**What the exercise asks**
Arrange the entries below as a Markdown table with the columns Row and Line, one numbered row per line and no blank lines. Begin at the line that contains "This screenshot has" and continue through the end of the entries, and leave the pictures out.
═══ Supplied data
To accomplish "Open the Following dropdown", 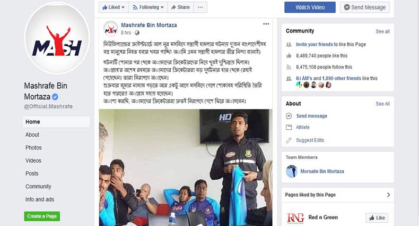I will tap(148, 7).
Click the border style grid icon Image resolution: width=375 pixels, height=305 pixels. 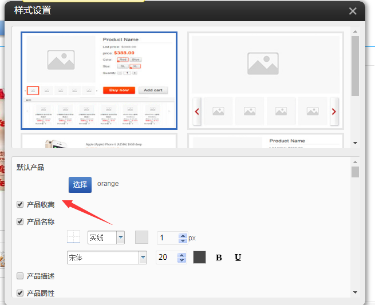click(x=74, y=237)
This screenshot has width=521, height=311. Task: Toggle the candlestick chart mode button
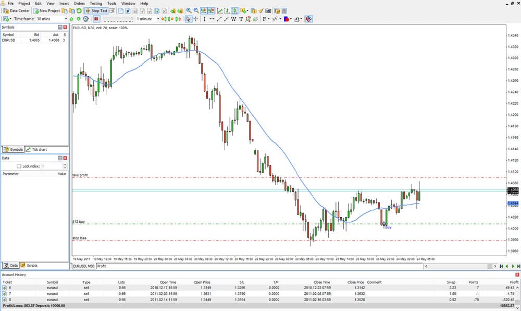tap(235, 10)
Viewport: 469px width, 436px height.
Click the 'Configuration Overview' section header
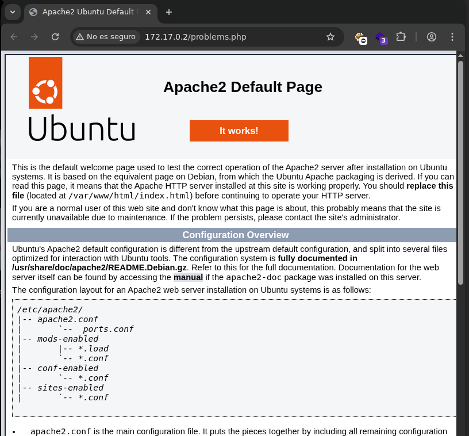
══════
**Response to the exercise**
| Row | Line |
|---|---|
| 1 | This screenshot has width=521, height=311. Task: Toggle the candlestick chart mode button |
| 2 | tap(235, 10) |
| 3 | Viewport: 469px width, 436px height. |
| 4 | Click the 'Configuration Overview' section header |